▶ _ACTIVITY_
Please take the records that follow and repeat exactly the lines starting with the line with "Altitude Holidays (220, 42)" and going on through the line with "Every Detail Matters: A".

Items from a data source:
>>>>>

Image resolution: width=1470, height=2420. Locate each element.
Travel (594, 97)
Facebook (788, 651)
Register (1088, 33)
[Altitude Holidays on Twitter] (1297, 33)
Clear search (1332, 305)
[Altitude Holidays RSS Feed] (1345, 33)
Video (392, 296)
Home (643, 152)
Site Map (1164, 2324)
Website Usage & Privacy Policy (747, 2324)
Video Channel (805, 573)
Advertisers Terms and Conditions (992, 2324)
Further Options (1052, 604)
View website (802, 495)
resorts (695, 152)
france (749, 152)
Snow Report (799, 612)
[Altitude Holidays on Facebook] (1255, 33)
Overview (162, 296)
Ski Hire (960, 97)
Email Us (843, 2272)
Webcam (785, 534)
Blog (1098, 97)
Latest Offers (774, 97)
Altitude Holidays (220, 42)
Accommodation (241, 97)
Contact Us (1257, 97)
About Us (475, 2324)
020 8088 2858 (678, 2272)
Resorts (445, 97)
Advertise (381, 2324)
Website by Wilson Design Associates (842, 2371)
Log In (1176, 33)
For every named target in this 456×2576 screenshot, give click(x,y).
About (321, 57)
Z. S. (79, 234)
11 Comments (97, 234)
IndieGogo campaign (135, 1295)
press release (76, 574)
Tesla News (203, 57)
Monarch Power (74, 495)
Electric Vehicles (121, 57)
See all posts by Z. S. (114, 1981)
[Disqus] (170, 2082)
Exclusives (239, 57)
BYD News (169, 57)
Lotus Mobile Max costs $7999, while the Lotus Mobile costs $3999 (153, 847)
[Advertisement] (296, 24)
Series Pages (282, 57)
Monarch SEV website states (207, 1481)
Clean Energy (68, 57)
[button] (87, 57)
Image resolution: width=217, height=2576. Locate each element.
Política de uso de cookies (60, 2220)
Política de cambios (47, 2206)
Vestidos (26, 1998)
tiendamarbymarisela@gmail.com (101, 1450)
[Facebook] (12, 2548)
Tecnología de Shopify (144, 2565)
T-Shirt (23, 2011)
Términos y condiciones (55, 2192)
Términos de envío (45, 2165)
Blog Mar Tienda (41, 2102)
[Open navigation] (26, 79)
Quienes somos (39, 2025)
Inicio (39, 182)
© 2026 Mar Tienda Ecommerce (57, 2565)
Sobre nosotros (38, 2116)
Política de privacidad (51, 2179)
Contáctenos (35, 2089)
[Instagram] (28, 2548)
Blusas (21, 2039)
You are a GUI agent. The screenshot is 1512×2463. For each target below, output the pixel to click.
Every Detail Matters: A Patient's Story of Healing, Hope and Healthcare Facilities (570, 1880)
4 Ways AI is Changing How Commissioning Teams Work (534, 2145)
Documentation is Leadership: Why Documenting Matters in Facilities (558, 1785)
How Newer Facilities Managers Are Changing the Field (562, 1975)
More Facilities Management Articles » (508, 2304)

<<<<<

▶ _RESULT FOR THIS TASK_
Altitude Holidays (220, 42)
Accommodation (241, 97)
Contact Us (1257, 97)
About Us (475, 2324)
020 8088 2858 (678, 2272)
Resorts (445, 97)
Advertise (381, 2324)
Website by Wilson Design Associates (842, 2371)
Log In (1176, 33)
For every named target in this 456×2576 screenshot, give click(x,y).
About (321, 57)
Z. S. (79, 234)
11 Comments (97, 234)
IndieGogo campaign (135, 1295)
press release (76, 574)
Tesla News (203, 57)
Monarch Power (74, 495)
Electric Vehicles (121, 57)
See all posts by Z. S. (114, 1981)
[Disqus] (170, 2082)
Exclusives (239, 57)
BYD News (169, 57)
Lotus Mobile Max costs $7999, while the Lotus Mobile costs $3999 (153, 847)
[Advertisement] (296, 24)
Series Pages (282, 57)
Monarch SEV website states (207, 1481)
Clean Energy (68, 57)
[button] (87, 57)
Image resolution: width=217, height=2576. Locate each element.
Política de uso de cookies (60, 2220)
Política de cambios (47, 2206)
Vestidos (26, 1998)
tiendamarbymarisela@gmail.com (101, 1450)
[Facebook] (12, 2548)
Tecnología de Shopify (144, 2565)
T-Shirt (23, 2011)
Términos y condiciones (55, 2192)
Términos de envío (45, 2165)
Blog Mar Tienda (41, 2102)
[Open navigation] (26, 79)
Quienes somos (39, 2025)
Inicio (39, 182)
© 2026 Mar Tienda Ecommerce (57, 2565)
Sobre nosotros (38, 2116)
Política de privacidad (51, 2179)
Contáctenos (35, 2089)
[Instagram] (28, 2548)
Blusas (21, 2039)
You are a GUI agent. The screenshot is 1512×2463. For each target below, output the pixel to click.
Every Detail Matters: A Patient's Story of Healing, Hope and Healthcare Facilities (570, 1880)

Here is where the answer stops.